If an organization missed the recredentialing deadline and intends to keep the practitioner in the network, files must be processed as follows:

  • If the organization can complete the credentialing process within 30 days of the original due date, it may recredential the practitioner (e.g., the organization need not verify credentials required only at initial credentialing). The organization must complete the process and make the credentialing decision within 30 days of the original credentialing due date.
  • If the organization cannot complete the credentialing process within 30 calendar days of the original recredentialing due date, it must take the practitioner through the initial credentialing process.

UM-CR-PN 2020

3.15.2020 Using Complaint Data to Supplement Surveys or Self-Reported Information In NET 2, Elements A–C, if an organization collects data using surveys or practitioner self-reported information, it must supplement the data with an analysis of complaints regarding access. Are organizations required to conduct a complete quantitative and qualitative analysis of complaint data?

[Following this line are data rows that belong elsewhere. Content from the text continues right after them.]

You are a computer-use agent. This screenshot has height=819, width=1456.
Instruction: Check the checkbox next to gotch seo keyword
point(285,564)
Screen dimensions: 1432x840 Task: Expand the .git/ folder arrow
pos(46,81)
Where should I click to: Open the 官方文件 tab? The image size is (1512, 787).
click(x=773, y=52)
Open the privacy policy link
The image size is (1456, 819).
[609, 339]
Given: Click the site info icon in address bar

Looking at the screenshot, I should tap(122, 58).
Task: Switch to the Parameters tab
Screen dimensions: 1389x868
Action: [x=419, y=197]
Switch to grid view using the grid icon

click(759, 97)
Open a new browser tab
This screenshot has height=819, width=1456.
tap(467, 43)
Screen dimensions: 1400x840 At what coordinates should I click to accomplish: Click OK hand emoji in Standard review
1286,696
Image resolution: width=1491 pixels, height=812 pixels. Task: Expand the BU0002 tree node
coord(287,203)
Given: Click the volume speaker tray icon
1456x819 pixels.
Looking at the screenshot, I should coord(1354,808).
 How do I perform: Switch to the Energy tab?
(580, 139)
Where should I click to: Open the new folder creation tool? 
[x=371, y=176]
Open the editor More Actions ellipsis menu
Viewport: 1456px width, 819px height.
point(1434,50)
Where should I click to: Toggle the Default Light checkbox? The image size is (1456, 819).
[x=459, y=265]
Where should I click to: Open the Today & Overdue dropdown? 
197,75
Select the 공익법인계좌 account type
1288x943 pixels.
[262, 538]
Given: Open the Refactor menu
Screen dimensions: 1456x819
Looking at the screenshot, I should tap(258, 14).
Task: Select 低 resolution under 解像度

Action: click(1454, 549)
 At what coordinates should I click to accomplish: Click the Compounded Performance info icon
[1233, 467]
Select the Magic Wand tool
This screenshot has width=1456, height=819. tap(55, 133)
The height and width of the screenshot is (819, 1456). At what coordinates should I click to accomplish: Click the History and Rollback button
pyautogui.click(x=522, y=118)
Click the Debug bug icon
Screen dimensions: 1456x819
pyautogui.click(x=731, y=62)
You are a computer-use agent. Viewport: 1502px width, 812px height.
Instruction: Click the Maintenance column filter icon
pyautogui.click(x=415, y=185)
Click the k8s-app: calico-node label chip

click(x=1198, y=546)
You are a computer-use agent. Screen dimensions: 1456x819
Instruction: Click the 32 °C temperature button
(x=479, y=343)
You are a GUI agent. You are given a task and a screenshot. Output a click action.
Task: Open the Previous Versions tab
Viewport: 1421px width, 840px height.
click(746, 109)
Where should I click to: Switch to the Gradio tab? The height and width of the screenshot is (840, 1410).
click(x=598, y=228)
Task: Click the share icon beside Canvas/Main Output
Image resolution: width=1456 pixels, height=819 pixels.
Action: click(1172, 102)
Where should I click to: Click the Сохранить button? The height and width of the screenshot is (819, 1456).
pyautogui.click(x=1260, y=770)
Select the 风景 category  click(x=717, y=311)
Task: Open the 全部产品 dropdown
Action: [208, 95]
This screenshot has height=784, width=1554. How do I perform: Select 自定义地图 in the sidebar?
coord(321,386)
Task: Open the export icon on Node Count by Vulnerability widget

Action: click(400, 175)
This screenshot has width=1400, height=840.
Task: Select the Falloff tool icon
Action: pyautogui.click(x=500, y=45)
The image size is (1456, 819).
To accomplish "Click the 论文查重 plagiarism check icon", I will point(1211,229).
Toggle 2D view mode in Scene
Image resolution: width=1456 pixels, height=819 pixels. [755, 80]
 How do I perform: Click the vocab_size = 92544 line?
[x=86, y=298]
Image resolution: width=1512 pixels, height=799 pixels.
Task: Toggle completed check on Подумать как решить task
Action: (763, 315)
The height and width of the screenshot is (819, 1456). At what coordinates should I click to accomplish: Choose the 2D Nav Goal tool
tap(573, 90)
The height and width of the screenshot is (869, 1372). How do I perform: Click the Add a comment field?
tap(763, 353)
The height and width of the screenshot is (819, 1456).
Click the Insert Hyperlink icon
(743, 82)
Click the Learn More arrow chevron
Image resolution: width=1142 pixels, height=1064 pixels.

No. Supplemental complaint data validates survey findings and self-reported information and assists in qualitative analysis of primary data. The organization is not required to conduct complete quantitative and qualitative analysis of supplemental data.

HP 2020

3.15.2020 PHM 3, Element A, Factor 3: Practice transformation support Does reporting a physician’s designation or status as “integrated or advanced” practice in a web-based physician directory meet the requirement to support practice transformation?

No. Publicly reporting a practice’s designation or status does not constitute “active support.” Organizations may actively support transformation through financial incentives, learning collaboratives, MOC credits and other methods.

HP 2020

2.15.2020 UM Timeliness Report Under 2020 HPA standards, UM 5, Element D requires organizations to monitor UM decision making and notification using UM 5 decision time frames, even though UM 5, Elements A, C and E were eliminated under the 2020 standards. Is this correct?

Yes, it is correct. The elimination of Elements A, C and E does not affect the review of Element D: UM Timeliness Report. The expectation is that the report includes timeliness for both decision making and notification of the decision given that the report includes denials and approvals. NCQA does not require written notification for approvals; therefore, timeliness for approvals is only reported under decisions.